# Scientist's Notebook — Final Project (Deep Learning)

**Topic:** Sentiment analysis on movie reviews (IMDB 50K)  
**Format:** Work diary, decisions, and results  

---

## 1) Initial Approach

**Problem.** Classify movie reviews as positive or negative.

**Quantitative objective.** Exceed **70%** in the main metrics.

**Hypotheses.**
- **H1.** A "mini-transformer" in Keras with integrated vectorization will be sufficient for >70% on IMDB.
- **H2.** Lightweight text normalization (lowercase, noise and emoji cleanup) improves stability without requiring aggressive cleaning.
- **H3.** With stratified partitions and *early stopping*, simple validation + *bootstrap* on test provides sufficient evidence without exhaustive CV.

---

## 2) Stage-by-Stage Diary

### Week 1 — Dataset Selection and Scope
I chose **IMDB 50K Movie Reviews** for its size, clear format, and abundant literature.  
I discarded **Sentiment140** and **TweetEval** because they were too large and thus increased training time.  
I defined the technical approach: **"mini-transformer"** with Keras and **70%** as the minimum target in main metrics.

### Week 2 — EDA and Preparation
I performed a quick inspection:  
- Typical noise (HTML, tags, symbols) -> basic filtering.  
- Emojis and unicode: low frequency; I added handling later in the *standardize* function of `TextVectorization`.  
- Long and colloquial reviews; I confirmed the need for truncation via `seq_len`.  
I left for later: length analysis by class and exhaustive vocabulary (not critical for the MVP).

### Week 3 — Partitioning and Experimental Protocol
I applied **train / valid / test** with **stratification**. The **test** set was completely withheld until the end to avoid *leakage*.  
I explored `KerasClassifier` *wrappers* (scikeras) + `StratifiedKFold` with *multi-metrics*, but **changed plans**: **exhaustive CV was abandoned** due to cost/benefit; I switched to **internal stratified validation** during tuning and **bootstrap on test** to estimate uncertainty.

### Week 4 — Text Engineering and Model
I integrated `TextVectorization` into the model graph itself to accept raw text during inference.  
I adjusted *standardize* for emojis/unicode and fixed `vocab_size` based on pilot counts.  
Final architecture: **mini-transformer** with *embedding*, lightweight attention block, and *feed-forward*; decision threshold (`threshold`) configurable from the *config*.  
**Training operational adjustment:** I set **epochs = 3** and **seq_len = 256** for more reasonable training times. Consistent with this, **I removed the *callbacks*** *EarlyStopping* and *ReduceLROnPlateau* (they had **patience** 2 and 1, with little utility over so few *epochs*). The performance target and training stability were maintained.  
Tracked metrics: F1 / ROC-AUC / Accuracy as needed; the **>70%** target was met.  
Incidents: an **OOV** calculation path became very slow after varying `seq_len`; it stabilized after reviewing the pipeline and sequence limits. This happened mainly when the **OUT_OF_RANGE: End of sequence** associated with `TextVectorization` did not appear; it was resolved after adjusting some configuration values.

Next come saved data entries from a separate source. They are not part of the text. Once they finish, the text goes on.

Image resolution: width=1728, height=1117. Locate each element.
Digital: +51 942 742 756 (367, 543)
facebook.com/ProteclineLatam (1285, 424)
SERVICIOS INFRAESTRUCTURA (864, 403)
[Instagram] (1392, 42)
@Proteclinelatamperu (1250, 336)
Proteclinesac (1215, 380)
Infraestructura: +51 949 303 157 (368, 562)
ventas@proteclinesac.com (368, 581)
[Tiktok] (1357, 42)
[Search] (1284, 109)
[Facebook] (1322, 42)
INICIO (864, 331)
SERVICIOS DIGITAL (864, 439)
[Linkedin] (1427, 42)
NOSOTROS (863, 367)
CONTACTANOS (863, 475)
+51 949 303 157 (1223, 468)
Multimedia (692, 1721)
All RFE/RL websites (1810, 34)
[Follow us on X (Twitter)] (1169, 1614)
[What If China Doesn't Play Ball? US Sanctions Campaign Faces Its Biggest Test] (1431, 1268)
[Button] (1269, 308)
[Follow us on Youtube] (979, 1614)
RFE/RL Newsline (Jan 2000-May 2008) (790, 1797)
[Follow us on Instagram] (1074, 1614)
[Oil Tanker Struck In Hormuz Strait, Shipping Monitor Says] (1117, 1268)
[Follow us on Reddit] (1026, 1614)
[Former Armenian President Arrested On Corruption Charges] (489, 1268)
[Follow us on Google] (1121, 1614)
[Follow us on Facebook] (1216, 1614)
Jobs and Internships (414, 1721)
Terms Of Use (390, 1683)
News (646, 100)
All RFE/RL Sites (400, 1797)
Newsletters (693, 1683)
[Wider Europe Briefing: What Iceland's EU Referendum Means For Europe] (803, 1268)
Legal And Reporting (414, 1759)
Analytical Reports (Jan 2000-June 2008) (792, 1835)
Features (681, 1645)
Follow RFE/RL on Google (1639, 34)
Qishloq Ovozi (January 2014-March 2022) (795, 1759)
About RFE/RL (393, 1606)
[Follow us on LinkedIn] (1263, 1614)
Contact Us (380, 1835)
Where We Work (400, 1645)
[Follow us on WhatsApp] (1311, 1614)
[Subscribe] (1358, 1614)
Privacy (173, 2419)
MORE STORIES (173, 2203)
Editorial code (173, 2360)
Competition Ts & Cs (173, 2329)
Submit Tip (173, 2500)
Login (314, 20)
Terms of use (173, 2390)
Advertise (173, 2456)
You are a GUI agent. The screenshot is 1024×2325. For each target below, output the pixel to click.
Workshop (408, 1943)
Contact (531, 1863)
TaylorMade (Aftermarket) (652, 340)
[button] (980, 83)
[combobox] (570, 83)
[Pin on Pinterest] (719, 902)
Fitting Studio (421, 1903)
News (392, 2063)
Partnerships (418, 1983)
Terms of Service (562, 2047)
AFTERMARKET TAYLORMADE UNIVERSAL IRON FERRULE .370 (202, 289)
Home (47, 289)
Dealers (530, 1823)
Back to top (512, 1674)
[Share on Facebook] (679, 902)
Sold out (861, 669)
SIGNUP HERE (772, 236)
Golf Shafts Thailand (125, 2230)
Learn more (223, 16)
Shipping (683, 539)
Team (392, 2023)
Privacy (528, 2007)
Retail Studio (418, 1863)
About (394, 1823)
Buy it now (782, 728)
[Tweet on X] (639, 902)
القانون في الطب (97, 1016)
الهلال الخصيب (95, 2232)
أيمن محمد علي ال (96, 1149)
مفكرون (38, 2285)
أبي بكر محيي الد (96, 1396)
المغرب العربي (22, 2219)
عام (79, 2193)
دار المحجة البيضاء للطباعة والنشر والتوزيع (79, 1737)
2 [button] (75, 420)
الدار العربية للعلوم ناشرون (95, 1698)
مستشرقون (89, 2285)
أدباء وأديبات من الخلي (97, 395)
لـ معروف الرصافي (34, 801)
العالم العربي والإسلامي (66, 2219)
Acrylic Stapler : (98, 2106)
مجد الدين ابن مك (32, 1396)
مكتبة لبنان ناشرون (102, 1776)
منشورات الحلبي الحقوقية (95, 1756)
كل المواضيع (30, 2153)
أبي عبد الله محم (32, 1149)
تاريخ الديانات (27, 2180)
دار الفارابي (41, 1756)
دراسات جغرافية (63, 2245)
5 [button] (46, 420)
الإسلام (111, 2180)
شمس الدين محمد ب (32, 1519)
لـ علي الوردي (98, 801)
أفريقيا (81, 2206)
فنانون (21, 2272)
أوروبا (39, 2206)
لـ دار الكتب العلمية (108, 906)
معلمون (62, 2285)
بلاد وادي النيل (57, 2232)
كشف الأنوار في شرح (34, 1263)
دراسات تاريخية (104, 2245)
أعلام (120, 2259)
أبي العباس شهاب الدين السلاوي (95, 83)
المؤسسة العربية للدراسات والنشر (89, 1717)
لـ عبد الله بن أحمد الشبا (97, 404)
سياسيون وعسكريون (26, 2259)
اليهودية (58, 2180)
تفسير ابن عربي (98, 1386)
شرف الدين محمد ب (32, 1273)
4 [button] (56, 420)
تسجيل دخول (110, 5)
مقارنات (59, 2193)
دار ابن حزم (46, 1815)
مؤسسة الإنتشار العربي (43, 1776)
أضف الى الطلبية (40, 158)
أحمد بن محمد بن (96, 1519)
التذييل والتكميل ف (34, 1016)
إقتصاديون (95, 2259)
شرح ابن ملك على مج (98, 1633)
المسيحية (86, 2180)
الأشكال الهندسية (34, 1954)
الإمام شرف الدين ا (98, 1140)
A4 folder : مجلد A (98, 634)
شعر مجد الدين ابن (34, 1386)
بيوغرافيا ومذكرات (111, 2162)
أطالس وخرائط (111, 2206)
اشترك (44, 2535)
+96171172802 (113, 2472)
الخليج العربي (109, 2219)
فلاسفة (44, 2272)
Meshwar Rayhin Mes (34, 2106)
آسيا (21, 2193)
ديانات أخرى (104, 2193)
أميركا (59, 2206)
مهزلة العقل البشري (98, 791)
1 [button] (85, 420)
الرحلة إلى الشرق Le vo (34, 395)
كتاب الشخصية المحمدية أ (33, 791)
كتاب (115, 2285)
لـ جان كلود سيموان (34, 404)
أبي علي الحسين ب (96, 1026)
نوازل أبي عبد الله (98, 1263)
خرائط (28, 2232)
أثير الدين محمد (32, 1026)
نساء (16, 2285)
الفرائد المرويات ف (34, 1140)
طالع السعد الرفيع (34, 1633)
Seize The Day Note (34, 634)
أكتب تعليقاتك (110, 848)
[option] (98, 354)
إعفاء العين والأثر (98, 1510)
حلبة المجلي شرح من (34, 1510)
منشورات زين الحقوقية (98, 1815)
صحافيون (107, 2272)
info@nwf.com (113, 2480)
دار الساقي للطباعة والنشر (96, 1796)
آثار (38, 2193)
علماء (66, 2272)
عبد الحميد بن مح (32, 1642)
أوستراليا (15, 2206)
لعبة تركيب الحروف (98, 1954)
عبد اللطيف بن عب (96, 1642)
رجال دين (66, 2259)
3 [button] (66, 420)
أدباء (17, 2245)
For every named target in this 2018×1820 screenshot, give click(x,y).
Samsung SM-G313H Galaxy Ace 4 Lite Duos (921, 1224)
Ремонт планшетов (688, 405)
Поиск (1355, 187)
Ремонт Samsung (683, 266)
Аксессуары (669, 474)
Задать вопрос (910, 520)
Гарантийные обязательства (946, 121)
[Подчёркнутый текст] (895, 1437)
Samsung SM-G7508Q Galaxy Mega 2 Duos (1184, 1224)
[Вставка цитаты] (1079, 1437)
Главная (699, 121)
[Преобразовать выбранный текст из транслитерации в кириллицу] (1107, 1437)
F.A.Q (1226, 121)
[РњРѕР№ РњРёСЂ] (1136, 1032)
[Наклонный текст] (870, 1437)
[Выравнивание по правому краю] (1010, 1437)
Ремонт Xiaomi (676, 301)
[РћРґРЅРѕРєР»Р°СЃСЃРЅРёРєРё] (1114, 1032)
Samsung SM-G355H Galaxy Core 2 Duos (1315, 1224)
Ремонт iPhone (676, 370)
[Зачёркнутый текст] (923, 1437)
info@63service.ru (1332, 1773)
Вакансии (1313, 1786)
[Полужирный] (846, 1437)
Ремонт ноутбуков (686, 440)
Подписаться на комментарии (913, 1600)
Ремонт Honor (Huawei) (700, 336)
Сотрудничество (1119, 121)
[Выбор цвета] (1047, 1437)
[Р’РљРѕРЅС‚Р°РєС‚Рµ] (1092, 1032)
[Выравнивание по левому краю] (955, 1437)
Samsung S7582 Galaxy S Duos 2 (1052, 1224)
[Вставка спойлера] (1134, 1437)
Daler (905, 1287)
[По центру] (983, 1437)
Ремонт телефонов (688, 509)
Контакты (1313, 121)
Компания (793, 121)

### Week 5 — Cleanup, Configuration, and *Hardening*
I reorganized the **configuration** to reflect the abandonment of CV; I added `threshold` and `prediction_confidence`.  
I tidied up the code with **type hints**, **docstrings**, and **markdowns**; I cleaned up `requirements.txt` from packages that were not ultimately used.  
I unified all project text to **English**.

### Week 6 — Minimum Viable Product and Deployment
I trained the **final model** with all training data and saved it in `SavedModel` format;  
I exposed the model via **REST API** and **dockerized** it; I cleaned up code comments and added the `prediction_confidence` function to the API.
Finally, I polished the project documentation, the READMEs, and the work diary.

---

## 3) Results and Evidence

- **Quantitative objective:** exceeded **70%** in main metrics.  
- **Behavior:** lightweight normalization + `TextVectorization` in the graph simplifies *serving* and maintains performance.  
- **Efficiency:** with **epochs = 3** and **seq_len = 256**, **more reasonable training times** were obtained without degrading the minimum target.  
- **Robustness:** *bootstrap* on the test set for uncertainty bands with controlled computational cost.

---

## 4) Key Decisions (and Why)

1. **IMDB 50K over Twitter datasets.** Less platform noise and lower data volume for better training time.  
2. **No exhaustive CV.** High cost and low marginal gain; replaced by internal stratified validation and bootstrap on test.
3. **Lightweight normalization.** Sufficient for the objective without complicating the pipeline."